What did @nataliejillfit actually say?
The core argument here is a three-part story: HRT was wrongly demonized, the FDA has since reversed course, and now a real estrogen patch shortage is leaving menopausal women scrambling. She claims prescriptions are up 86%, the FDA removed the black box warning, and that switching between manufacturers could mean getting "20% less of the actual hormone." She also recommends calling your doctor to double up on lower-dose patches or switch to gels as a workaround.
The tone is frustrated and advocacy-driven, which is understandable. But frustration doesn't exempt any of these claims from scrutiny. Some of what she says is well-supported. Some of it is oversimplified in ways that could matter clinically.
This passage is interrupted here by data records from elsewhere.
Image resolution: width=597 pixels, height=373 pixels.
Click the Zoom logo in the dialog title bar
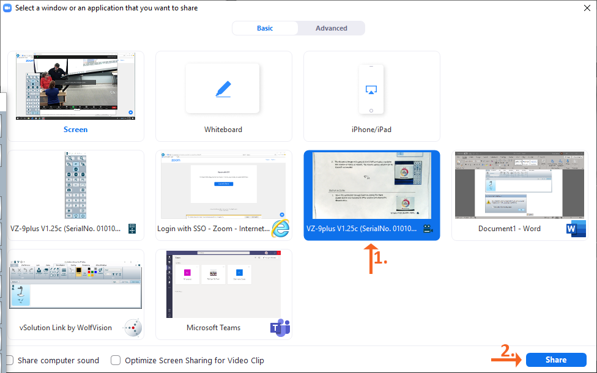[7, 7]
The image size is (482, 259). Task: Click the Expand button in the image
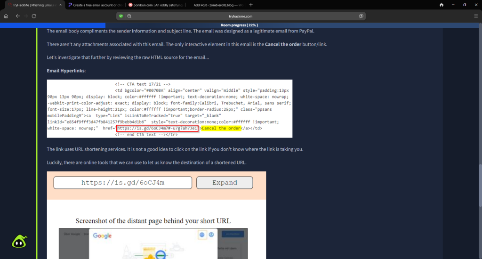(225, 183)
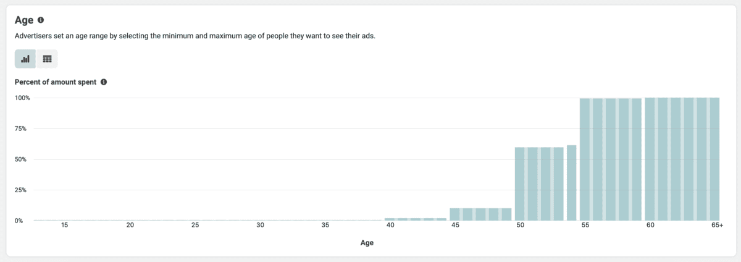741x262 pixels.
Task: Click the 65+ x-axis label
Action: pos(717,226)
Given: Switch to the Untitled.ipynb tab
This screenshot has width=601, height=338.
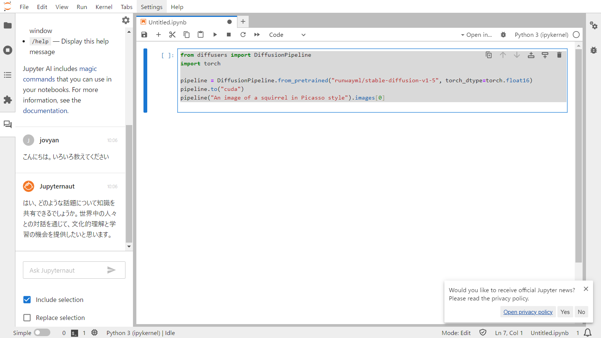Looking at the screenshot, I should coord(168,22).
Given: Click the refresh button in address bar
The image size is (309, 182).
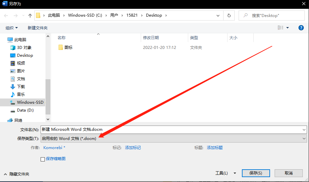Looking at the screenshot, I should pyautogui.click(x=229, y=15).
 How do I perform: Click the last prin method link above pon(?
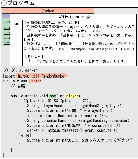7,38
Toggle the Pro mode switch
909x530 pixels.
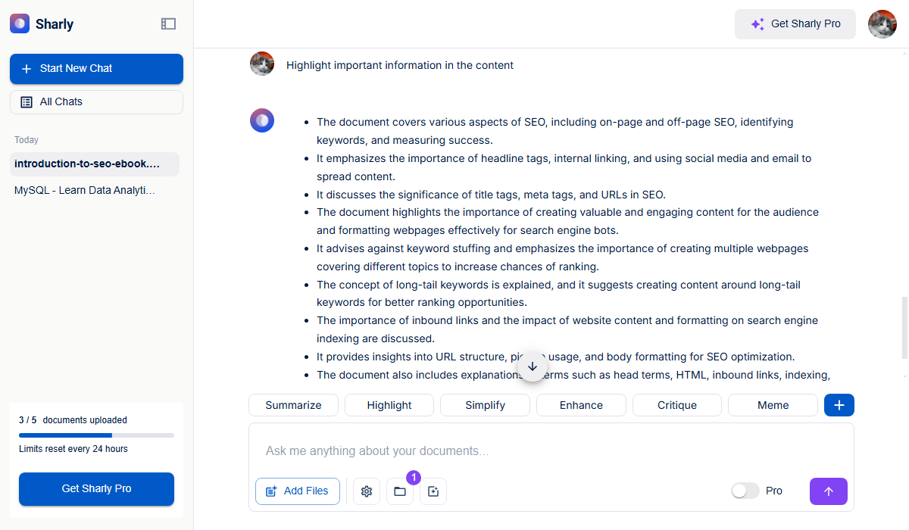(x=745, y=491)
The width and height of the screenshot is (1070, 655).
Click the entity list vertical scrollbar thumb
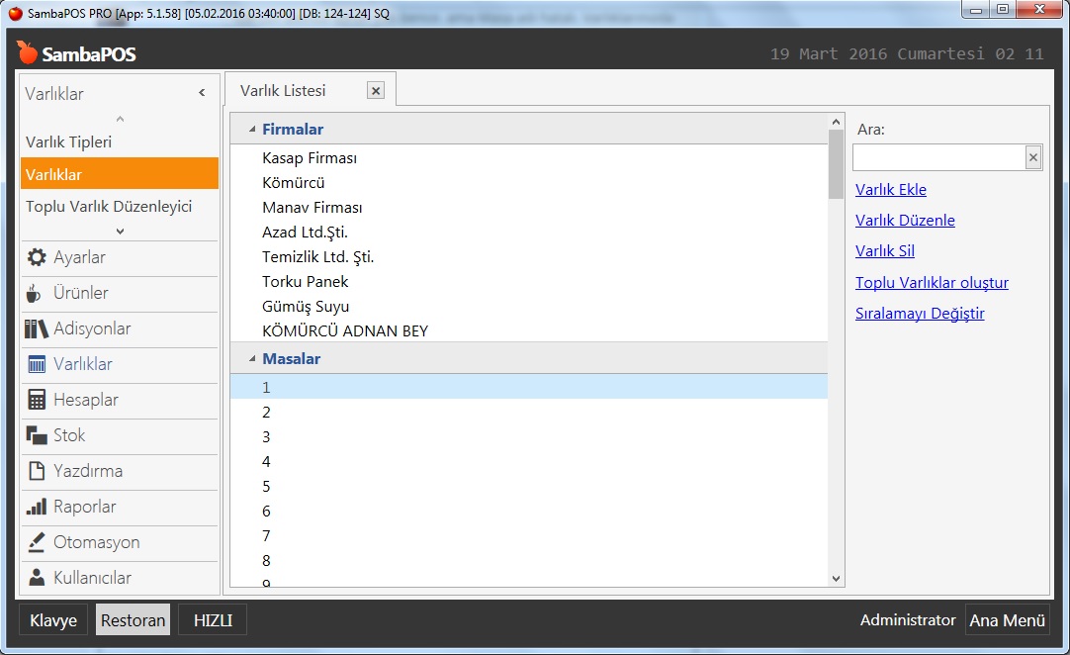(836, 163)
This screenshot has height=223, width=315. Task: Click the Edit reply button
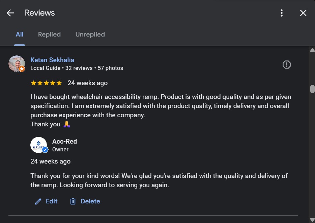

Does the science back this up?
The HRT-was-wrongly-vilified narrative is largely accurate. The 2002 Women's Health Initiative study spooked an entire generation of clinicians and patients, but subsequent reanalysis showed the risks were overstated and heavily age-dependent. Manson et al. (2013, JAMA) found that women who initiated HRT closer to menopause onset saw cardiovascular benefit, not harm. The North American Menopause Society has since updated guidance accordingly.
The estrogen patch shortage is real and documented. The FDA's drug shortage database has listed estradiol patches intermittently since 2022, with manufacturers including Mylan and Noven citing supply chain and manufacturing capacity issues. Women reporting pharmacy runs across multiple locations is consistent with what pharmacists and prescribers have described publicly.
The 86% prescription increase figure is harder to pin down precisely. Some data from IQVIA and Symphony Health suggests HRT prescriptions rose significantly between 2019 and 2023, but "86%" is a specific number that needs a specific source, and she doesn't cite one.
What did they get wrong (or right)?
The FDA black box warning claim needs a correction. The FDA did not fully remove the black box warning from estrogen products. As of 2024, estrogen-containing HRT products still carry a black box warning, though the language has been updated over time. What changed is clinical consensus, not the label itself. Saying the FDA "removed the black box warning" is inaccurate and could give patients a false sense of regulatory clearance that does not currently exist.
The 20% hormone variance between manufacturers is where things get genuinely complicated. FDA bioequivalence standards for transdermal patches require that generic products fall within 80-125% of the reference product's pharmacokinetic parameters. So technically, a generic could deliver somewhat less or more drug than the brand. Whether that translates to a clinically meaningful 20% symptom-level difference depends on the individual. This claim is not fabricated, but it is presented without the context that most patients tolerate generic switches without dramatic symptom changes. Ying et al. (2021, Clinical Pharmacokinetics) found variability in transdermal delivery systems, but concluded most generics met bioequivalence thresholds.
Her workaround advice, specifically doubling up on lower-dose patches, is something she frames as coming from a doctor conversation, which is the right framing. But presenting it as a general strategy on social media, without emphasizing that this must be individualized and physician-guided, is where the line gets blurry. Do not adjust your patch dose without talking to your prescriber.
What should you actually know?
Menopausal hormone therapy is not a monolith. Estradiol patches, gels, sprays, and vaginal preparations have different absorption profiles, different evidence bases, and different risk considerations depending on your personal and family history. The idea that gels and creams are straightforward substitutes for patches is mostly correct for symptom management, but the pharmacokinetics differ enough that some women do not respond identically to both.
If you are affected by the shortage, the right first call is to your prescriber, not a pharmacy. Prescribers can often switch formulations, adjust doses, or identify compounding pharmacies, though compounded estrogen is not equivalent to FDA-approved products and carries its own set of unresolved questions around consistency and safety monitoring. The Menopause Society (formerly NAMS) maintains updated clinical guidance on alternatives during shortage periods.
The Viagra comparison she makes is a rhetorical point, not a clinical one, but it is not wrong as social commentary. Drug shortages affecting men's sexual health have historically received faster regulatory and media attention than those affecting menopausal women. That is a documented pattern worth naming.